Penetapan Tersangka Tindak Pidana Korupsi Dana Desa Desa Lebong Tandai Kecamatan Napal Putih Kabupaten Bengkulu Utara

Berita | 22 Oktober 2025 | 171 kali Dilihat

BENGKULU UTATA - Senin, 20 Oktober 2025
Kejaksaan Negeri Bengkulu Utara pada hari senin tanggal 20 Oktober 2025 telah menetapkan 1 (satu) orang tersangka inisial S menjabat sebagai Kepala Desa Lebong Tandai dalam perkara Dugaan Tindak Pidana Korupsi pada Pengelolaan Anggaran Pendapatan dan Belanja Desa (APBDes) Desa Lebong Tandai Kecamatan Napal Putih Kabupaten Bengkulu Utara dengan total anggaran APBdes Tahun 2022-2023 berjumlah kurang lebih 2,8 milyard dengan rincian Tahun Anggaran 2022 sebesar kurang lebih 1,3 milyard dan Tahun Anggaran 2023 sebesar kurang lebih 1,5 milyard.
Penetapan tersangka tersebut dilakukan setelah dilakukan gelar perkara dan terpenuhinya minimal 2 alat bukti, antara lain dari 31 orang saksi dan beberapa bukti dokumen dari hasil pengeledahan/penyitaan serta telah dilakukan cek fisik ke lapangan bersama tim ahli serta Auditor pada inspektorat Kab. Bengkulu Utara maka penyidik menemukan adanya potensi kerugian keuangan negara/desa yang nilainya sekitar Rp 500 juta sd 700 juta (angka pastinya masiih dalam proses perhitungan kerugian Keuangan negara/desa oleh Auditor pada Inspektorat Kabupaten Bengkulu Utara).

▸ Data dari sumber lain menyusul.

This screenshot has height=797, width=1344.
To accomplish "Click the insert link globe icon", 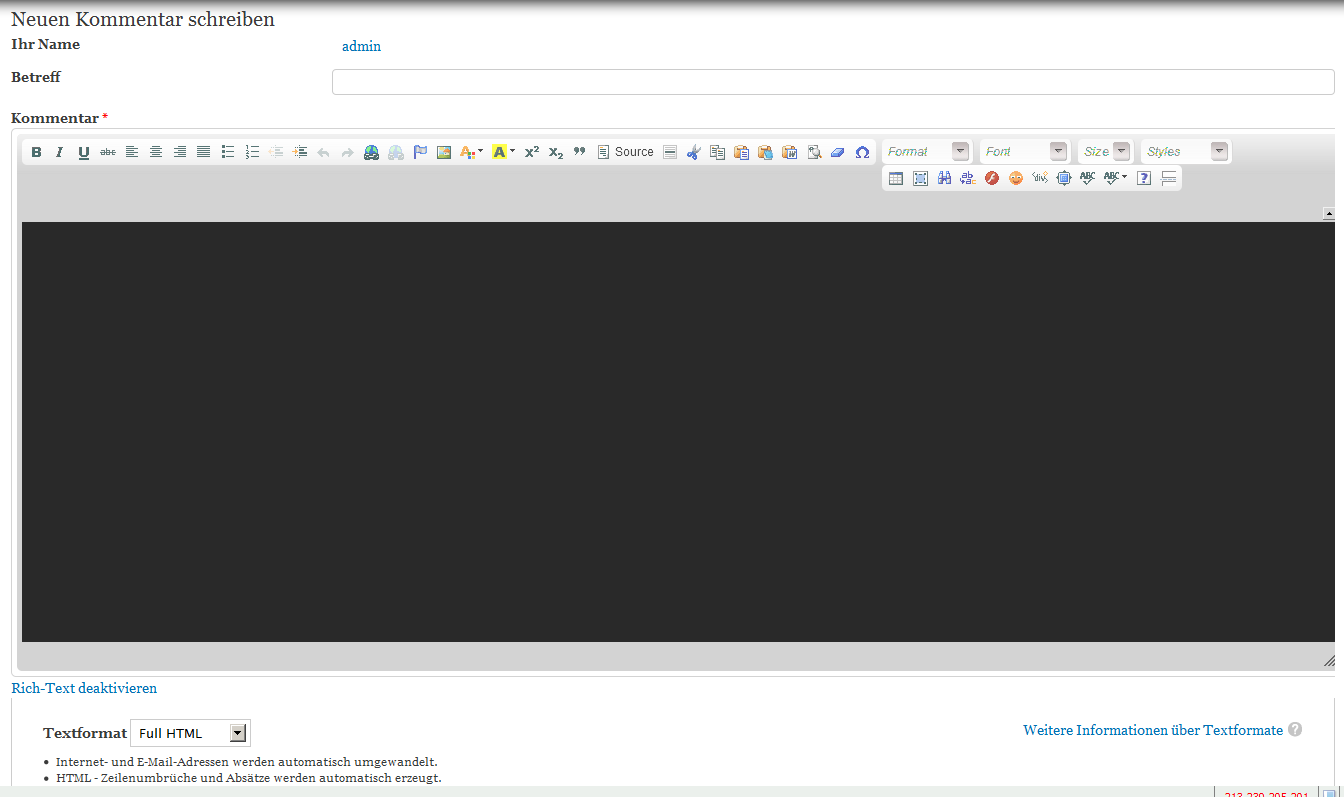I will [x=371, y=152].
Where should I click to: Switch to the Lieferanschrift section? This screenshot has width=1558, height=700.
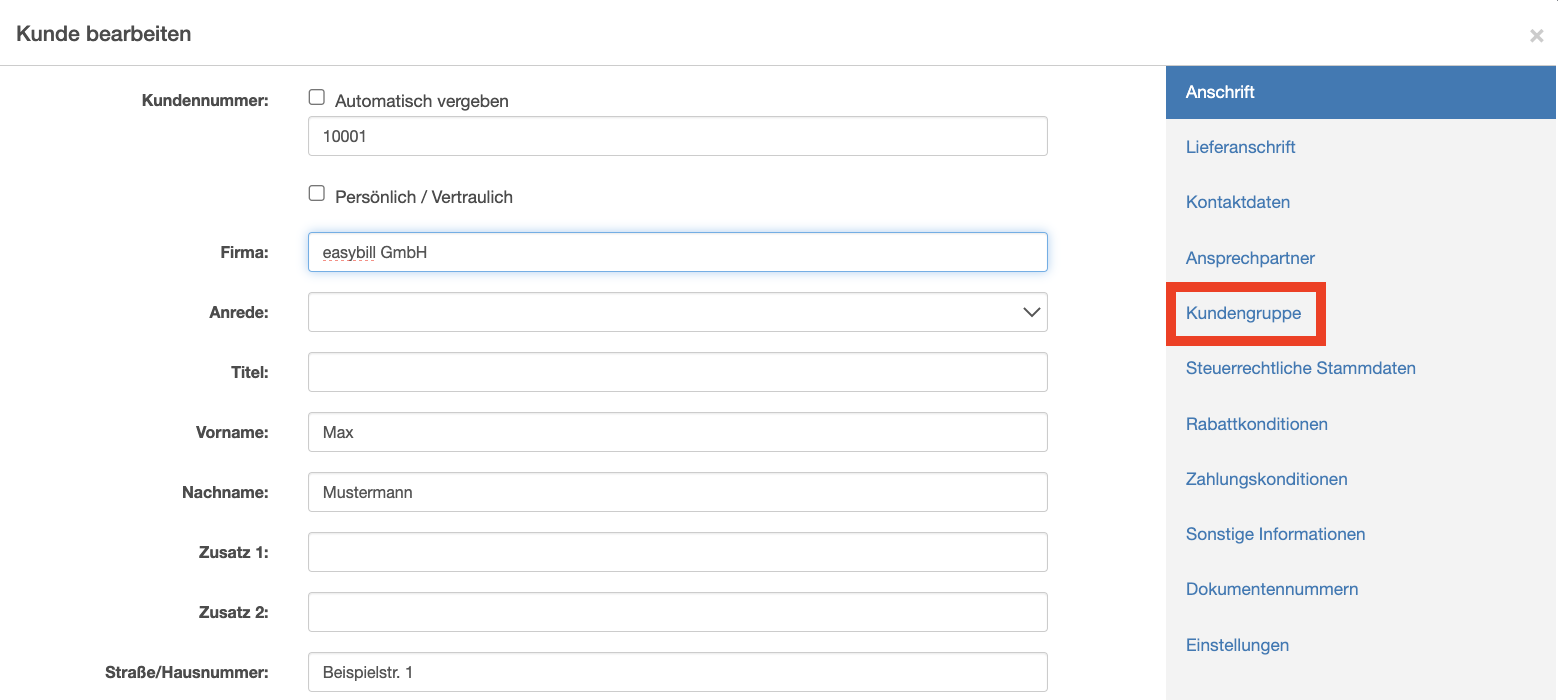(x=1240, y=147)
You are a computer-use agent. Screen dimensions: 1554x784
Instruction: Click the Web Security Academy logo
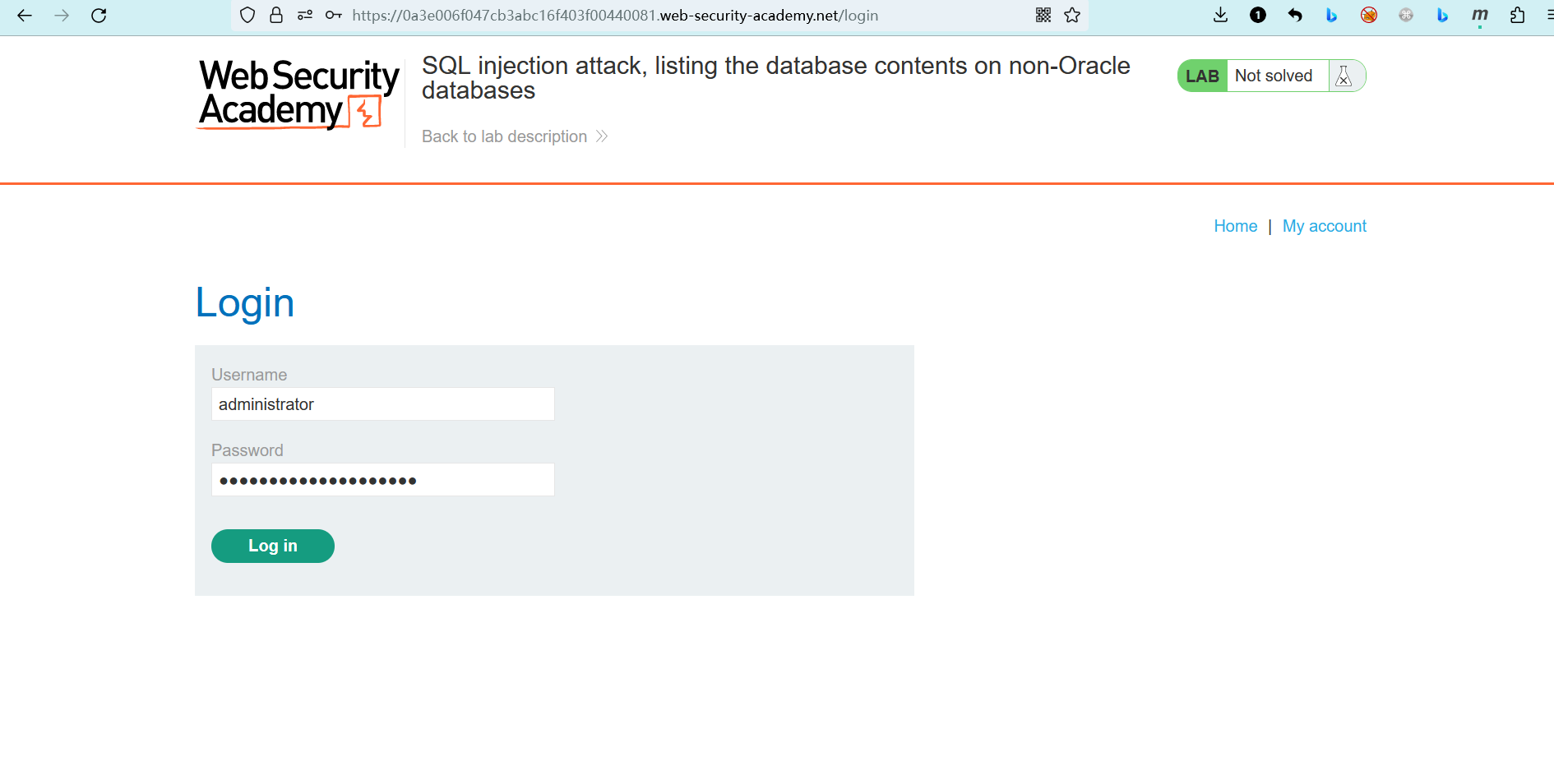click(298, 94)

Tersangka inisal S sebagai Kades bertanggungjawab dalam penggelolaan dana desa pada APBdes karena tidak melaksanakan sesuai dengan ketentuan, dan kegiatan non fisik diduga ada yang fiktif serta untuk kegiatan fisik tidak sesuai dengan RAB atau tidak dilaksanakan 100 persen padahal anggaran APBdes 2022-2023 sudah dicairkan.
Tersangka inisial S saat ini masih aktif menjabat sebagai Kepala Desa Lebong Tandai Kecamatan Napal Putih Kab. Bengkulu Utara
Terhadap Tersangka "S" selanjutnya dilakukan Penahanan Rutan pada tahap penyidikan selama 20 hari di Lapas Kelas IIB Arga Makmur sejak tanggal 20 Oktober 2025 sd 8 Nopember 2025.